To be fair I wouldn’t really call the tape ambient… When I think of ambient music, I think of chilled-out music you can listen to in the background. I’m not sure it fits that description. But maybe I’m being nitpicky.

I love beatless music, and space. I keep exploring a handful of ideas, and one of them is this kinda hovering, melancholic atmosphere. Working on the tape and some of those b-side tracks opens up room for that stuff to breathe.

There’s no real hierarchy between the more aggressive and chilled out stuff, and actually, there’s a limit to how much I can even comment on my sound. It’s not “my” sound, it just comes to me and through me this way. I have to accept it and let things happen.

What do you look for when you source sounds and textures? Which eras, movements, film genres etc inspire you?

I gravitate towards things that feel cathartic and healing. I look for pain and vulnerability. I really like environmental sounds, and the way synthetic sounds can feel like oozing forces of nature. I was just in Taipei and completely loving the city… humid and grimy and futuristic and tropical and decrepit all at once, with so much energy on the streets. I grew up in the Washington DC and in the summers the heat would just bear down on you. Kudzu would grow over everything and the air was thick with pollen. I love that feeling, of things being overwhelmingly alive and a little disgusting.

In what dream or nightmare world would Relaxer’s music be the perfect soundtrack?

The dream/nightmare of life on Earth.

What comes next for Relaxer as this five-part project draws to an end?

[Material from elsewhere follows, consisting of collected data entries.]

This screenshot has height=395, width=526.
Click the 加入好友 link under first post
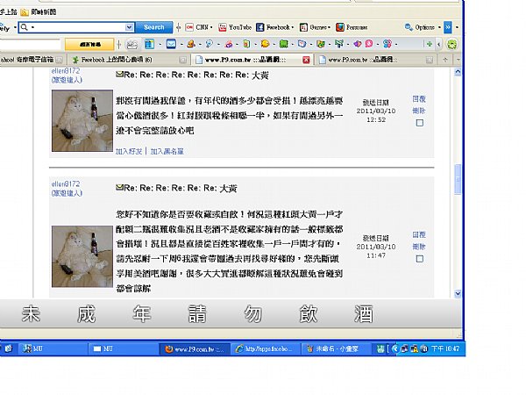pos(129,152)
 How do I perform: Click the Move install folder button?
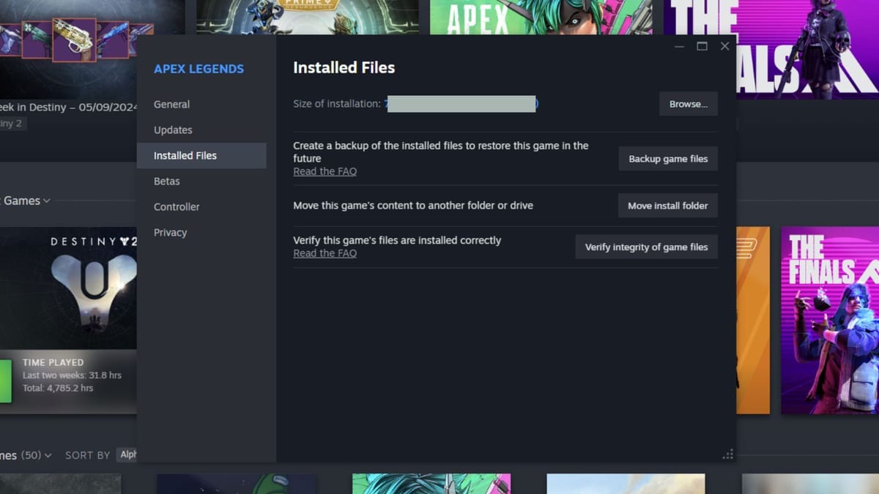tap(667, 206)
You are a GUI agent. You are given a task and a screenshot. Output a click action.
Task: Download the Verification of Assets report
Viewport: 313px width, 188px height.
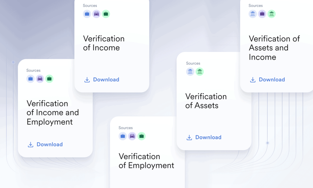click(x=203, y=137)
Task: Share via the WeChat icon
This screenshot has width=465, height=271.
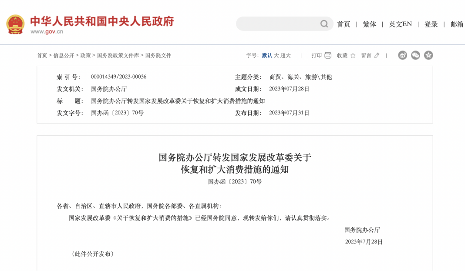Action: point(415,55)
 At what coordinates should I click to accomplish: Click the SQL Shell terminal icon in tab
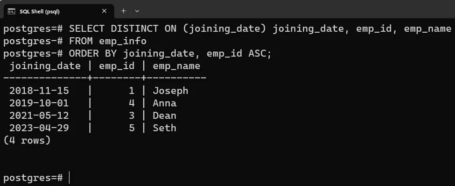(11, 11)
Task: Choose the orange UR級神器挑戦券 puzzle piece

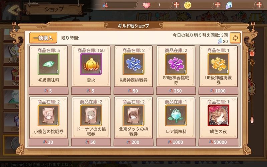Action: [x=218, y=64]
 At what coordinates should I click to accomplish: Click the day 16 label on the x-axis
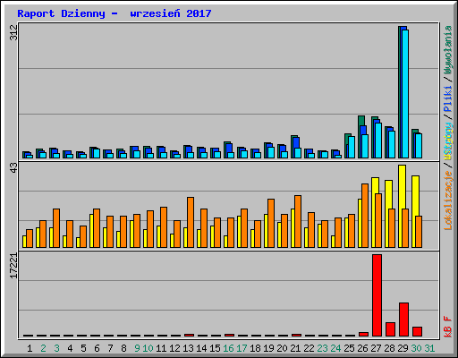click(x=228, y=348)
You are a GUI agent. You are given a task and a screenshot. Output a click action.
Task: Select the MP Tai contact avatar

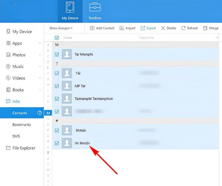coord(67,86)
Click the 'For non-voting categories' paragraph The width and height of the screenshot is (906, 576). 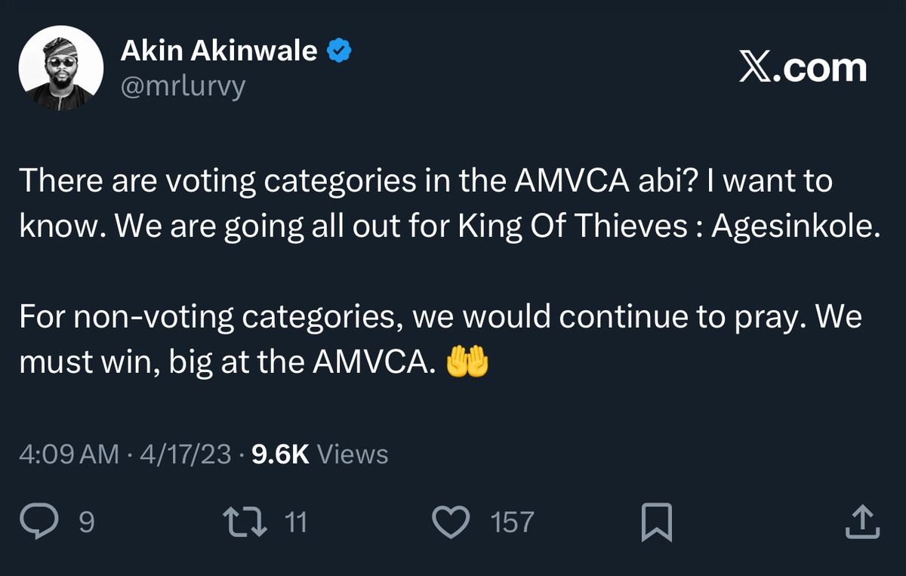pyautogui.click(x=440, y=340)
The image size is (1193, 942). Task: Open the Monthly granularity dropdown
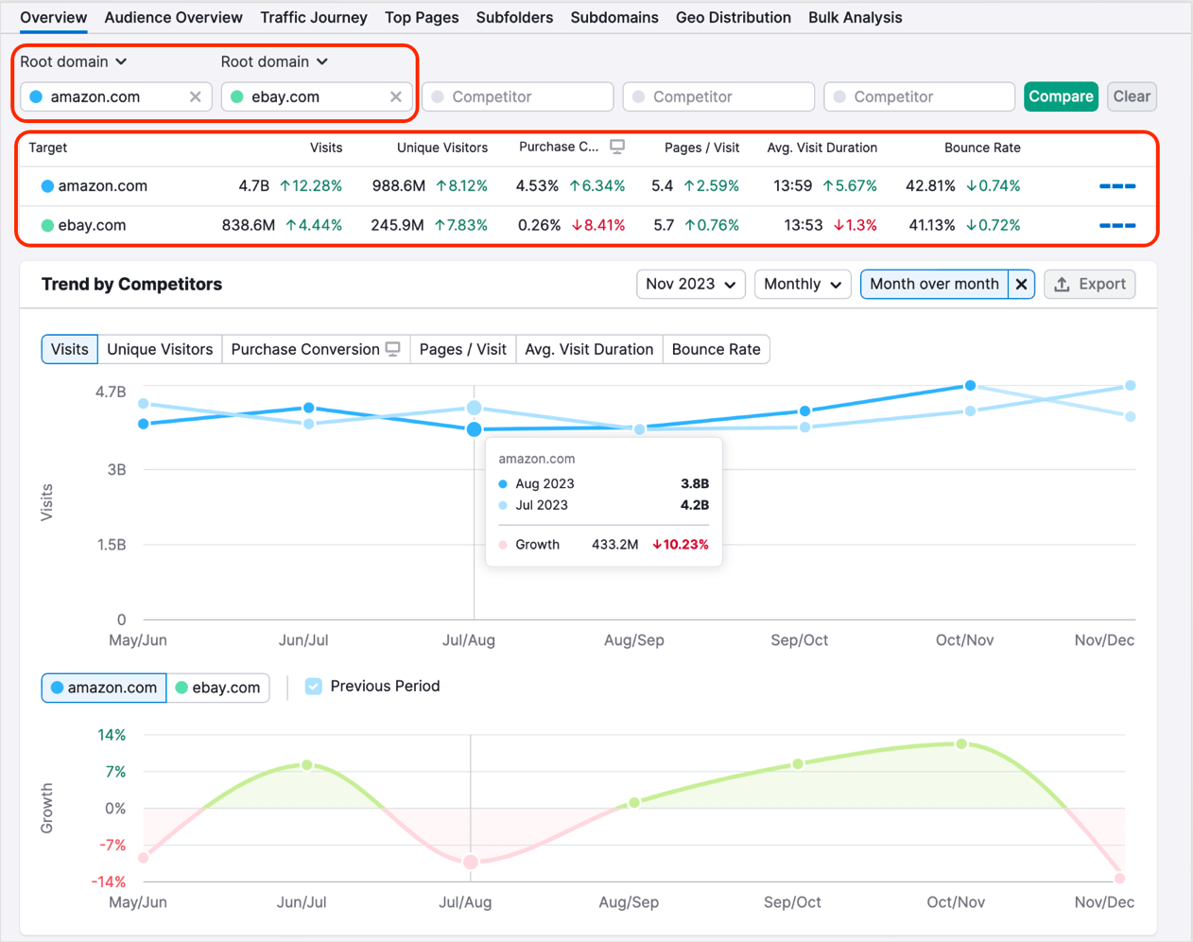(803, 284)
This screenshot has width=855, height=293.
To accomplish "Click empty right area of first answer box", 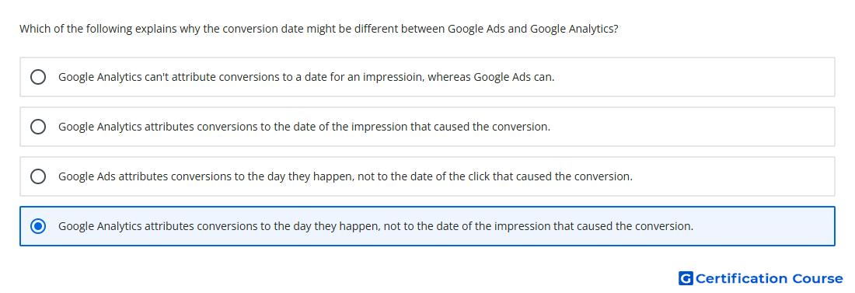I will click(698, 77).
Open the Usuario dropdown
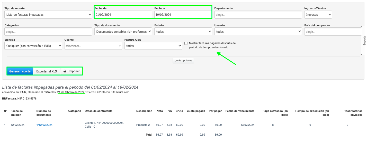The width and height of the screenshot is (367, 141). (x=258, y=32)
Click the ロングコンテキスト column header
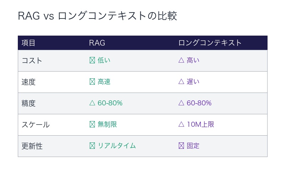 (210, 43)
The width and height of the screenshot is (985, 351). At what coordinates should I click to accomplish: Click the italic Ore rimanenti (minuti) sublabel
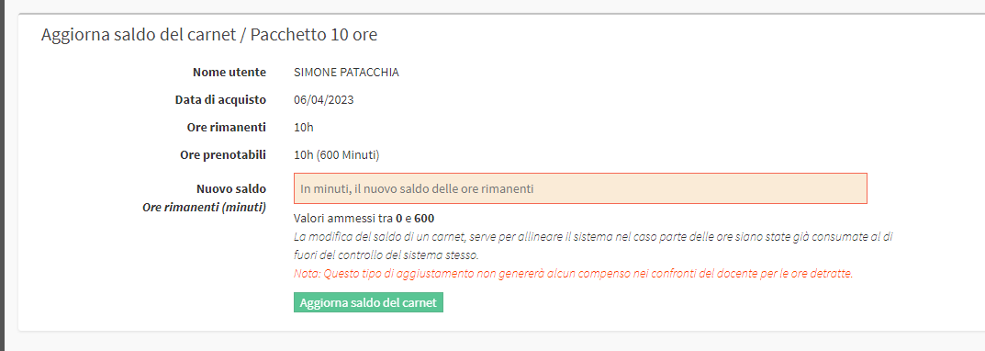(x=204, y=207)
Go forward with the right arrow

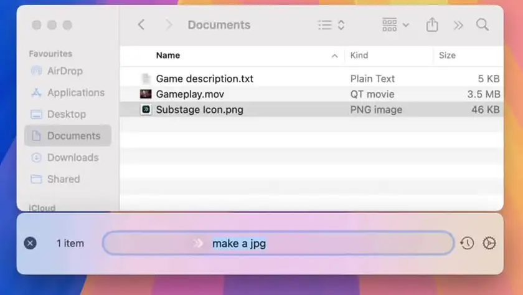click(169, 25)
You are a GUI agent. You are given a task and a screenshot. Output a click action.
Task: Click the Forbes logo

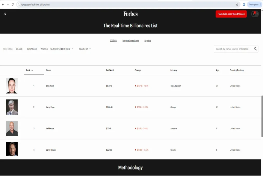(130, 14)
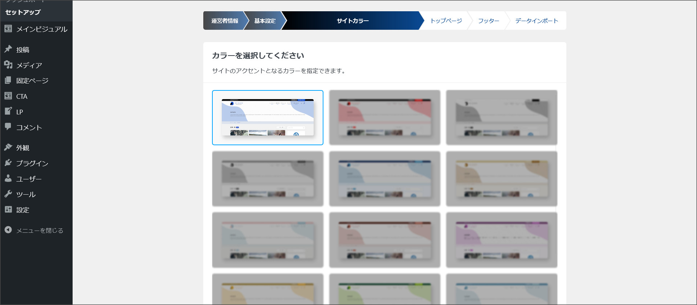Screen dimensions: 697x305
Task: Select the blue color theme thumbnail
Action: 268,118
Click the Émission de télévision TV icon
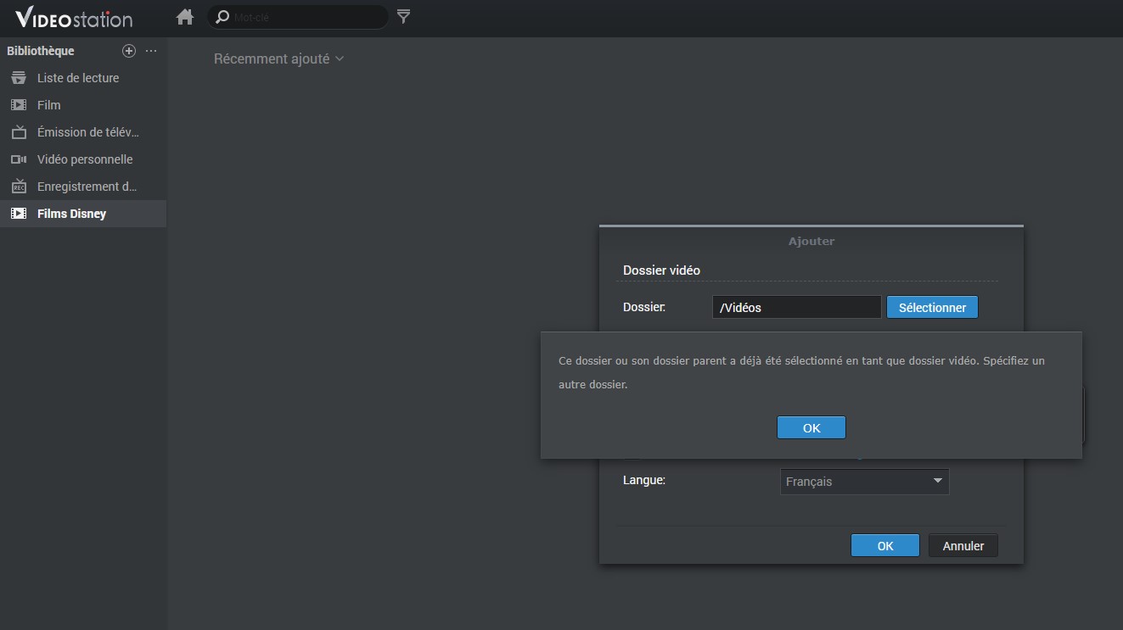The image size is (1123, 630). 19,132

I want to collaborate more. I recently realized that I used to collaborate almost exclusively. Now it’s a rarity. Halal & Relaxer, my project with Aurora Halal, has become more active live, and I’ve been working with some other people in the studio. I want to work with other labels and see what other approaches might work. Relaxer started in a very private place but now it’s time to let it loose into the world.

Relaxer – V is out now. 

Order it here.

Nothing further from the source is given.